Biar gak bingung, baca cerita bagian pertama di sini dan bagian kedua di sini.
*****
Dalam hidup ini, terkadang kita harus lepas dari yang namanya comfort zone alias zona nyaman. Hidup gak akan terasa ada
tantangannya! Itu yang gue rasain ketika harus berpindah lokasi penyensusan.
Jika
di perumahan sebelumnya gue gak menemui permasalahan berarti. Di daerah yang
baru ini, masalah mulai berdatangan. Seakan-akan gue ini om-om kaya dan masalah
itu adalah keponakan yang mata duitan. Mereka berdatangan secara bertubi-tubi
dan semena-mena.
Di
daerah yang baru ini keadaannya menyeramkan. Rumah-rumahnya seperti bukan rumah
p*ertamina, letaknya di pinggir jalan umum, banyak preman berkeliaran, anak SD
yang lewat pun berjalan dengan ekspresi pucat ketakutan. Belakangan gue tau
kalo anak itu habis cepirit di sekolah.
Kembali ke
penyensusan.
Apakah
gue bisa menyensus tanpa bantuan sekuriti seperti di perumahan sebelumnya? Iya,
selama 3 hari di menyensus di perumahan sebelumnya, baru di hari terakhir gue
bertemu sekuriti, itu pun dia hanya berpatroli di sekitaran komplek, bukan
mengawal seperti yang dijanjikan di awal. Ketika gue minta dikawal, si om
sekuriti bilang, “Wah, kita juga kekurangan anggota kalo harus mengawal satu
per satu.

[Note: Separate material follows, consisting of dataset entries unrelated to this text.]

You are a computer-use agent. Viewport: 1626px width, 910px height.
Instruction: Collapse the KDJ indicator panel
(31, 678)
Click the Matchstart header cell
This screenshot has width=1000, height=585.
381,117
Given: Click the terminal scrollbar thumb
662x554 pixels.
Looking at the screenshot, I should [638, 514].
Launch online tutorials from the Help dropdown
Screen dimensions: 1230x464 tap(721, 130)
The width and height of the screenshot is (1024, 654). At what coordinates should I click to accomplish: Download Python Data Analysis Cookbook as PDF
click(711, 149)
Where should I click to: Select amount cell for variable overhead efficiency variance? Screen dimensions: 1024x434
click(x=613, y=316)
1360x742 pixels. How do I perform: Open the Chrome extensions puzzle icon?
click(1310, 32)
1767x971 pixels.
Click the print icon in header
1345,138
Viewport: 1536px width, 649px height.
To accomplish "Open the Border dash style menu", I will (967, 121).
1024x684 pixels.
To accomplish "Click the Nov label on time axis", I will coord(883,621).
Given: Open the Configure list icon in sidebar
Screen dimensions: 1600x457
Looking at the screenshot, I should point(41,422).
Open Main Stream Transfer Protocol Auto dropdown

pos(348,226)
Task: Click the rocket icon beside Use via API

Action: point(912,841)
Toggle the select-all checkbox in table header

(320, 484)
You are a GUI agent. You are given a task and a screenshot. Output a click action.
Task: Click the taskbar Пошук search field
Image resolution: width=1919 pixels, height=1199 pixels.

Kalo ada masalah di lapangan aja misalnya si pemilik rumah gak mau
didata, kalian hubungi sekuriti.” Si om sekuriti pun memberikan nomor
handphonenya.
Gue
iyain aja karena saat itu emang gue gak nemu masalah sama sekali.
Tapi,
kalo liat perumahan yang sekarang, sepertinya ini beda kasus. Gue takut kalo
gak dikawal sekuriti. Hati ini kembali ragu untuk menyensus.
“Udah,
coba aja dulu. Buktinya di perumahan kemaren mereka sudah tau bakal didata,”
Kata Novia.
“Okeh.
Kita coba dulu,” gue mengiyakan.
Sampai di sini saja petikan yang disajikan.